So Mr. Zuckerberg, where exactly is your acknowledgment that you understand what is actually upsetting Facebook users? It could be breaking your promise to not send personal user information to advertisers, in fact you took it one step further, even sending the profile information for our friends profiles when we clicked ads from their profile pages. Then again perhaps it could be your sites privacy changes which have changed repeatedly without explaining to users how to opt-out of certain services, instead hiding those opt-out options deep inside the users profile settings and other hard to find sections.

Don’t get me wrong, I love Facebook, I’ve connected with people I haven’t spoken with in years, but I don’t need to connect to the Malware your site has recently attracted, while my information is poked and prodded however you see fit.

I would love to hear why it’s taking you so long to “distill it down to the key things we need to improve.” You need to improve privacy, plain and simple, users don’t want their personal information being thrown around to whomever you deem privy receive it.

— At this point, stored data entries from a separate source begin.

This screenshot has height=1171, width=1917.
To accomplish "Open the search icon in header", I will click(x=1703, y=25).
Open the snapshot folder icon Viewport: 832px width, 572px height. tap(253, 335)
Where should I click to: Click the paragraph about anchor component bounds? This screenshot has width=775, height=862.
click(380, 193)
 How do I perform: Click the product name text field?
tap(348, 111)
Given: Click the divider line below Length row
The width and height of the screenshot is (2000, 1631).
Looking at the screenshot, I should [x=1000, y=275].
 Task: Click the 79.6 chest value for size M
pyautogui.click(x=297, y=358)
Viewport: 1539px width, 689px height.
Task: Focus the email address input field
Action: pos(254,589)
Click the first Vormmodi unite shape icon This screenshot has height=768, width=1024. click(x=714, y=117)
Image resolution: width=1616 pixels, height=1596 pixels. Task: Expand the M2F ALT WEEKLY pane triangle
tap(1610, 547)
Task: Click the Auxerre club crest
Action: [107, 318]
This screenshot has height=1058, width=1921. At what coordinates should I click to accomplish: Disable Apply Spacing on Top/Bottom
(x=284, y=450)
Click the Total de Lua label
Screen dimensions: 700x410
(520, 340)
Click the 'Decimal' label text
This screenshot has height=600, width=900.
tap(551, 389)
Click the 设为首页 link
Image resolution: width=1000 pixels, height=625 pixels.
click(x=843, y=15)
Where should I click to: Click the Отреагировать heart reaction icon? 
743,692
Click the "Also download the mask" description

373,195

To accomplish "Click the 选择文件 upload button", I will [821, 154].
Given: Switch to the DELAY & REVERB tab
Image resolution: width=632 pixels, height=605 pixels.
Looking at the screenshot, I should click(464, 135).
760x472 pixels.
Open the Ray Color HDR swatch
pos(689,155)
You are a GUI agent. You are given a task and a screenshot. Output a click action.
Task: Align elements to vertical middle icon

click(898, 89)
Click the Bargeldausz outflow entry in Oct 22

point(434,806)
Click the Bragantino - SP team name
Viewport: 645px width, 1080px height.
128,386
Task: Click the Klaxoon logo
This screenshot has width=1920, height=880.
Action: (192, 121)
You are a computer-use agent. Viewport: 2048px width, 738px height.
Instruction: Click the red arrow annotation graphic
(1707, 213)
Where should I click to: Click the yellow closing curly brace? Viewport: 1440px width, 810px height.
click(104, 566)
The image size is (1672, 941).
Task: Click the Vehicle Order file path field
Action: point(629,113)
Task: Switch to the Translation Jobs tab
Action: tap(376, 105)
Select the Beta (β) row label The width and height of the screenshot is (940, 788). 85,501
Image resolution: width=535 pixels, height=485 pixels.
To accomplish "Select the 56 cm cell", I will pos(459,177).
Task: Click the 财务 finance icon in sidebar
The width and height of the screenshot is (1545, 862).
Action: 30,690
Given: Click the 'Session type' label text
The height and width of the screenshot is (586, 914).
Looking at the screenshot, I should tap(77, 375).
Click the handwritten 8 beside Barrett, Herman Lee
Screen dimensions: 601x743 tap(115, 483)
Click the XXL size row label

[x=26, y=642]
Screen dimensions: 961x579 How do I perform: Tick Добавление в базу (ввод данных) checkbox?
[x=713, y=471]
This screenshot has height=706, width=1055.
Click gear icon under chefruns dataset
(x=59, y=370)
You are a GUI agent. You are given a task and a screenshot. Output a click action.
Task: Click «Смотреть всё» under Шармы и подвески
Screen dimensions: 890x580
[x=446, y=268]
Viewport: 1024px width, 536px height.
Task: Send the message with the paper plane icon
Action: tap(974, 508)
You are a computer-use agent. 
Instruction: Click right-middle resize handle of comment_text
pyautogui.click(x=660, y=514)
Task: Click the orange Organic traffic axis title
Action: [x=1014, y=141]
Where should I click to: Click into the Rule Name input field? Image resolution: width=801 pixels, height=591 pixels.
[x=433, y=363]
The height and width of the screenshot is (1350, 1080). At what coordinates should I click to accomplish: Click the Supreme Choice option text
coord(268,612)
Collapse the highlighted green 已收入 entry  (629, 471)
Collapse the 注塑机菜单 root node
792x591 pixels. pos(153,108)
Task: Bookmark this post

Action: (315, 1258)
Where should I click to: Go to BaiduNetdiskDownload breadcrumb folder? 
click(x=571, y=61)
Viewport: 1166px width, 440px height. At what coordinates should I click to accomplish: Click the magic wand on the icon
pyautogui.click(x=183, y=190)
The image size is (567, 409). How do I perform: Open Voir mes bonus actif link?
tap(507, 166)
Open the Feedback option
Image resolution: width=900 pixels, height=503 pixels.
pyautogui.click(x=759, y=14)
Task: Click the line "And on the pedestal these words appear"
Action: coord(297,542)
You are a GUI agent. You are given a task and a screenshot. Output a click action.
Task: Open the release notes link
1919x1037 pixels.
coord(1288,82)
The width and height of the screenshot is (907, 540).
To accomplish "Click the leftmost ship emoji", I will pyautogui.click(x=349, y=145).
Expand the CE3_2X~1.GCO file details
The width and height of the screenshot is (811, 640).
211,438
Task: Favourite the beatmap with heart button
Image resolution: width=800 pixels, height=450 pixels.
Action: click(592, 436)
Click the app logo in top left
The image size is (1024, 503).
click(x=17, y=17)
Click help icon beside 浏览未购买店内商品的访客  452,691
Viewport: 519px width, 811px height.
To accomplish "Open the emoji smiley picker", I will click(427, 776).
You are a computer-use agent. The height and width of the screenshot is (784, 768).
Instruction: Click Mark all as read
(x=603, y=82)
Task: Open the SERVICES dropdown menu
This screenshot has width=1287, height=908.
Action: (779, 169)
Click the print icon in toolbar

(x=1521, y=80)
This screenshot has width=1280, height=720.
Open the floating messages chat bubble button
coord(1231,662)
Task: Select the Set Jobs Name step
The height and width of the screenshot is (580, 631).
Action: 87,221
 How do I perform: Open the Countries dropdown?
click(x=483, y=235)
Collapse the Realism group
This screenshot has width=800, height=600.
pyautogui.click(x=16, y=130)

If you had one dollar for everything you didn’t know about what your users want you’d have billions of….oh wait…never mind.

I will admit, it’s nice that Facebook wants to be proactive and show a fix, rather than just talking about one, but let’s face it, so far every step Facebook has taken in terms of privacy have been without user input and look where it’s gotten them, perhaps talking before you act would get you some useful feedback, ensuring you don’t end up right back where you started…pissing off your sites users.